Prime Check

Write a function that returns True if a number n is prime, and False otherwise. A prime number is greater than 1 and has no positive divisors other than 1 and itself. Input: 7 → True. Input: 12 → False (divisible by 2, 3, 4, 6). Input: 1 → False.

The naive approach checks all numbers from 2 to n-1, which is O(N). The key optimization is: if n has a divisor d, then n/d is also a divisor. One of them must be ≤ √n. Therefore, we only need to check from 2 to √n. This reduces the complexity from O(N) to O(√N), a massive improvement for large numbers.

1. If n ≤ 1, return False (1 is not prime by definition). 2. Loop from 2 to int(√n) + 1. 3. If any number in this range divides n evenly (n % i == 0), return False. 4. If no divisor is found, return True.

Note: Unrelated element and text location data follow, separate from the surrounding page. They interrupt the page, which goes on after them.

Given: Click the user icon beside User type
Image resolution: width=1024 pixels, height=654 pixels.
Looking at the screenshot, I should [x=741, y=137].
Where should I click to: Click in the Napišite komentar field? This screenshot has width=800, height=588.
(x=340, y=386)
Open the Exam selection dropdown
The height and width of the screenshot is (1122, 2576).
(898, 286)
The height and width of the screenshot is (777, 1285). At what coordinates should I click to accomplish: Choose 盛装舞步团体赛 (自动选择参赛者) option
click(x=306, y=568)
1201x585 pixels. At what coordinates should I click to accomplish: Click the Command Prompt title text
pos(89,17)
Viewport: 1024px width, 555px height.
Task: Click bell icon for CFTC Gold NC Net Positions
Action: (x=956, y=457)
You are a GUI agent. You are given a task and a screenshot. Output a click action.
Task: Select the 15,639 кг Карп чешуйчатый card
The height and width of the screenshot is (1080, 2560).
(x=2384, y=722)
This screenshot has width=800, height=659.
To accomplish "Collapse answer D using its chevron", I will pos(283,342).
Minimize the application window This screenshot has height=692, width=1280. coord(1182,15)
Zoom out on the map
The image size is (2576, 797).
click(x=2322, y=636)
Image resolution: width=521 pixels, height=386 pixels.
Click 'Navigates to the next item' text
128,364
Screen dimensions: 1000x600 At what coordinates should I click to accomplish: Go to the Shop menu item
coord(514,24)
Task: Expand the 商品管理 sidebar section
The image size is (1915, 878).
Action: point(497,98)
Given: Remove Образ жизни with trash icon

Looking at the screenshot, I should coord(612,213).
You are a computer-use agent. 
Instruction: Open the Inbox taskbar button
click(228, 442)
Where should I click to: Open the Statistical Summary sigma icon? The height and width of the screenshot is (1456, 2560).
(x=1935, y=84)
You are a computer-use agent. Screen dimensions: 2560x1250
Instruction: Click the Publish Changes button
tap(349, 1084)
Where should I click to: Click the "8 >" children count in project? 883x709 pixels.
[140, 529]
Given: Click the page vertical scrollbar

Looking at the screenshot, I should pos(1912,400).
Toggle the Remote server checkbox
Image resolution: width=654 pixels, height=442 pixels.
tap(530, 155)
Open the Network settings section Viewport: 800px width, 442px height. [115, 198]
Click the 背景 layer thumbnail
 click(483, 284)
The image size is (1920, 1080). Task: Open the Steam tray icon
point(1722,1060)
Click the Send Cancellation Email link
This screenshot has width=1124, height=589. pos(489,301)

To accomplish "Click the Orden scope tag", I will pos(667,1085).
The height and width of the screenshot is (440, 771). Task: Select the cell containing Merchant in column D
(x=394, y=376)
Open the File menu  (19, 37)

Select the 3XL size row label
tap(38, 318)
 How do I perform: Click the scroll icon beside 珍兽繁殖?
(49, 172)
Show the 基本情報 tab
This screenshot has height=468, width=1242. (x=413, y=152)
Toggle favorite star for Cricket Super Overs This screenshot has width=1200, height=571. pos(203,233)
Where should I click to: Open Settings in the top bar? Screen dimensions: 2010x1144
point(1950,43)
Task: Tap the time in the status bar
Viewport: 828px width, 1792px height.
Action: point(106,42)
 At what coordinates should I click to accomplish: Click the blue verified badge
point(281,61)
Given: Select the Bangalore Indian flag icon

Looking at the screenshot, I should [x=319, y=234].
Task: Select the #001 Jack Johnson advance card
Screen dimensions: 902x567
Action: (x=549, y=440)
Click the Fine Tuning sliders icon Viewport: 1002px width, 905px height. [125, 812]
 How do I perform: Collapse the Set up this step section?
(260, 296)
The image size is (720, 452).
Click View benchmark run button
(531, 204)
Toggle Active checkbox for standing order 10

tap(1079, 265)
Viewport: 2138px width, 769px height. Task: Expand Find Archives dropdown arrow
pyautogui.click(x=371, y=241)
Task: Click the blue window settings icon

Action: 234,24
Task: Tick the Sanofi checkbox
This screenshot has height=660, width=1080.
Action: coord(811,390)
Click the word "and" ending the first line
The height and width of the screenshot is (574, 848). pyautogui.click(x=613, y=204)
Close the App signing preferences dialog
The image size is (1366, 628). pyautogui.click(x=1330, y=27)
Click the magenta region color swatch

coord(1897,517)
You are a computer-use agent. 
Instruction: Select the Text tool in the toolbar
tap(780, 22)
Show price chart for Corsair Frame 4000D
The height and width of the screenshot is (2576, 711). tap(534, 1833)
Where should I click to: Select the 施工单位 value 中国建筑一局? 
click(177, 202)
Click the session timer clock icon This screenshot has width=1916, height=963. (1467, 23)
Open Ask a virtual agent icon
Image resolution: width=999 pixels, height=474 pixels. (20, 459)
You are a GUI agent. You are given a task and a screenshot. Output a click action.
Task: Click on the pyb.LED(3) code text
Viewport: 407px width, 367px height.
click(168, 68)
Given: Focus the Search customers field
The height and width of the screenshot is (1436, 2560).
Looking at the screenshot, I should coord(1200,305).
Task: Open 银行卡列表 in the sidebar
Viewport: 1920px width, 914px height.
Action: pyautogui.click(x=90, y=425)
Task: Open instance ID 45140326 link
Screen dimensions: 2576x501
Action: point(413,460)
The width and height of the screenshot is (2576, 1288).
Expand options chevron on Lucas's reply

- Forgetting that 1 is NOT a prime number - Using range(2, n) instead of range(2, int(n**0.5) + 1), making it O(N) instead of O(√N) - Not handling 2 correctly: it is the only even prime number - Using n**0.5 without int(), which can cause floating-point comparison issues

The √N optimization is a fundamental technique in number theory. It reduces a 1-billion-step loop to about 31,623 steps. This same principle (if a factor exists, its complement must be on the other side of √N) appears in many problems. For even faster primality testing at scale, look into the Miller-Rabin test.